ItsAllTheDramaMickIJustLoveIt · 01/03/2020 10:38

Don’t let him, yourself or anyone else brush this under the carpet- whatever you decide to do longterm regarding leaving the baby in his care again this behaviour needs addressing and he needs to accept he is massively in the wrong.

Simply banning him from being left alone with the baby won’t make the issues go away

Nearlyalmost50 · 01/03/2020 10:41

It's not the alcohol that's bothering me, that's poor judgement, it's the shouting/screaming. That's so worrying. Far more than if he'd fallen asleep and baby crying. Who knows what actually went on when you found them? He was shouting/screaming (that's pretty out there behaviour). You simply can't know now.

CrocodileFrock · 01/03/2020 10:42

I think he needs to come up with a plan for what he is going to do about this. It's easy to say sorry and put on a woe-is-me face. It's what comes next that will be the big decider in all of this.

He needs to be the one who decides what kind of help he needs, whether it's parenting classes or a visit to the GP to talk about his mental health. He also needs to be the one who puts in the work to make these things happen.

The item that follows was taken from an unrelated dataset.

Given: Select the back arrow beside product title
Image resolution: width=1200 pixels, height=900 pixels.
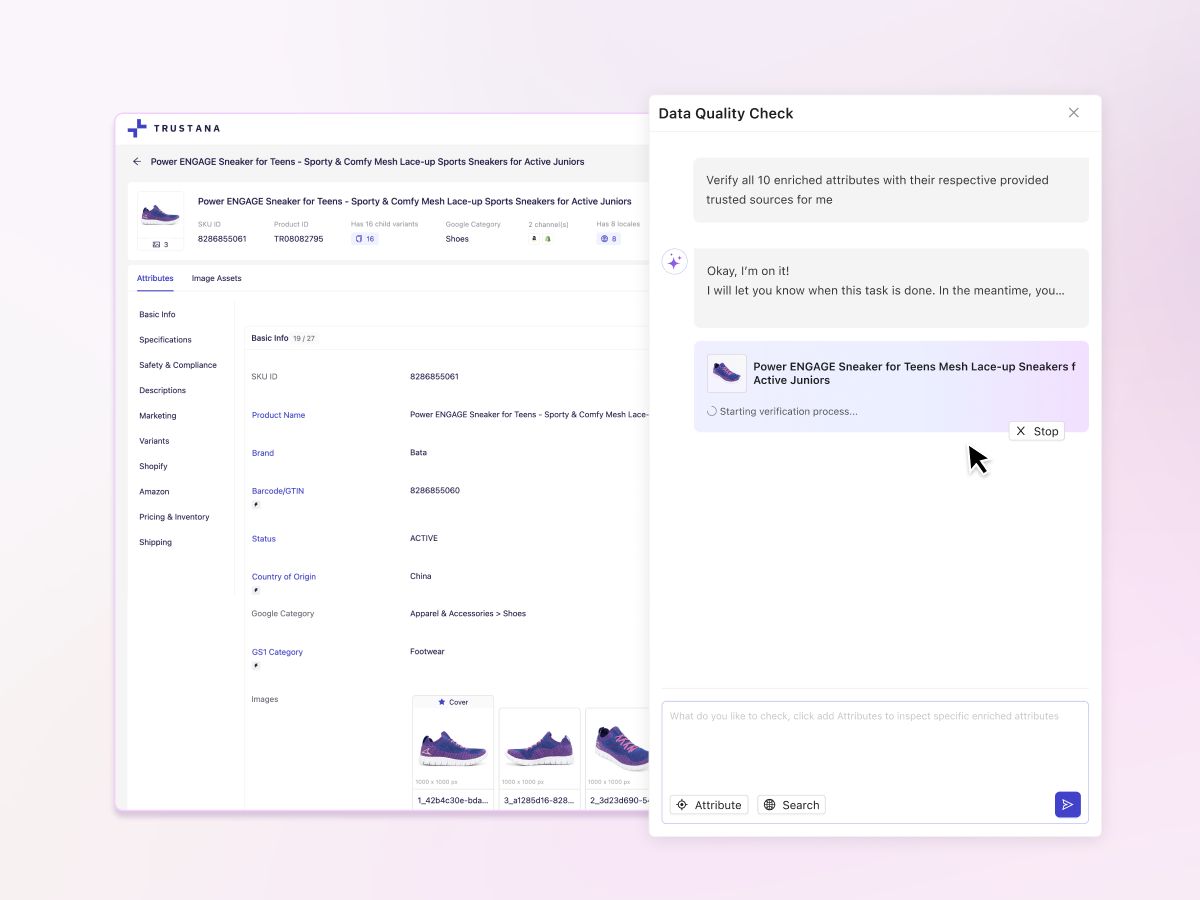Looking at the screenshot, I should click(x=136, y=161).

It's up to him to prove that he's putting in the work to ensure that this never happens again. If he doesn't then you will have your answer.

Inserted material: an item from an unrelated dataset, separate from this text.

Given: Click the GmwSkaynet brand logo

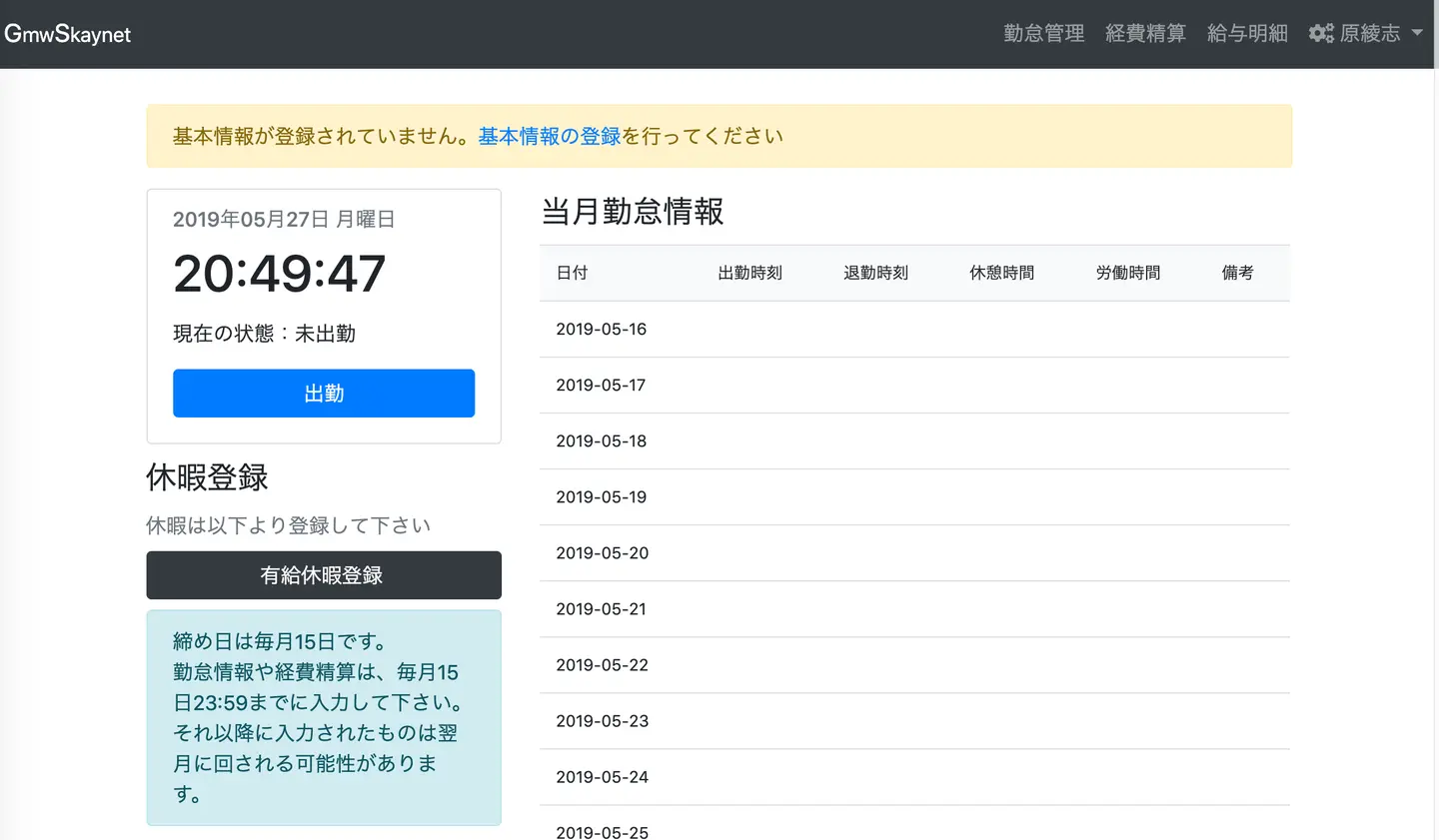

WeAllHaveWings · 01/03/2020 10:53

He was out of control angry in charge of your baby.

You are distressed because you had to protect your baby from its dad, your dp, and this changes everything. You cannot in good conscience leave your baby alone with his dad again. Saying sorry just isn't good enough.

If he is suffering post natal or any other type of depression he must go to a GP and tell them exactly what has happened and that he is worried he is a danger to his child. Anything less is unacceptable.

Nanny0gg · 01/03/2020 10:55

I agree with @Bluntness100

Rabblemum · 01/03/2020 10:55

Have serious words with your partner.My ex seemed like great dad material when my first was a baby, I was very young and he was better with babies than me. Soon his drinking got worse and he had a cocaine habit. My life slowly turned into a nightmare.

People cover up addiction really well and stress will make it worse. Think about leaving now. This probably isn’t a one off, this is abuse and you can make a decent, peaceful life with you and your child.

If you do stay watch everything he does and find better babysitters.

SchadenfreudePersonified · 01/03/2020 10:56

TBH - if he was that drunk it's just as well he did leave the baby to cry - he could easily have dropped her/him.

But he really can't be drinking when he is caring for his child (okay - one can in front of the football won't hurt - but nothing like this).

What is he like today? Is he shocked/ apologetic/ defensive/ dismissive?

Ruby8619 · 01/03/2020 10:57

I think it’s really irrational and downright crazy to call someone else’s partner an abuse and an addict just because yours was. Shocking.

SinkGirl · 01/03/2020 10:58

Something doesn’t add up. People who don’t drink much don’t suddenly get absolutely hammered at home alone with a baby.

I’d be really worried about whether he had shaken the baby given he was obviously angry and the baby was very distressed, plus he was so drunk his judgement was no doubt impaired. Does your baby seem okay? I’m not trying to be a scaremongerer here but that would be my primary concern to start with. After that I’d be insisting he seeks some form of professional help since you say you think he’s having MH issues.

SchadenfreudePersonified · 01/03/2020 11:00

I do think he is probably suffering from post natal depression

He can't be - that is due to a hormonal surge.

He could be feeling sorry for himself because his previous carefree childless life is gone, or suffering depression for other reasons, or just being an arse, fancying a drink and then being too stupid to stop.

Boom45 · 01/03/2020 11:00

When I was struggling after my second was born I left my baby (safe but distressed) in one room and went into another and just cried and cried. I needed help and it was my push to get it.
I wasnt drunk, which makes this immeasurably worse, but if you want to stay with your husband and you think he's suffering then try and help him see this behaviour might mean he needs help.
You can't live with a man you don't trust to leave alone with your child.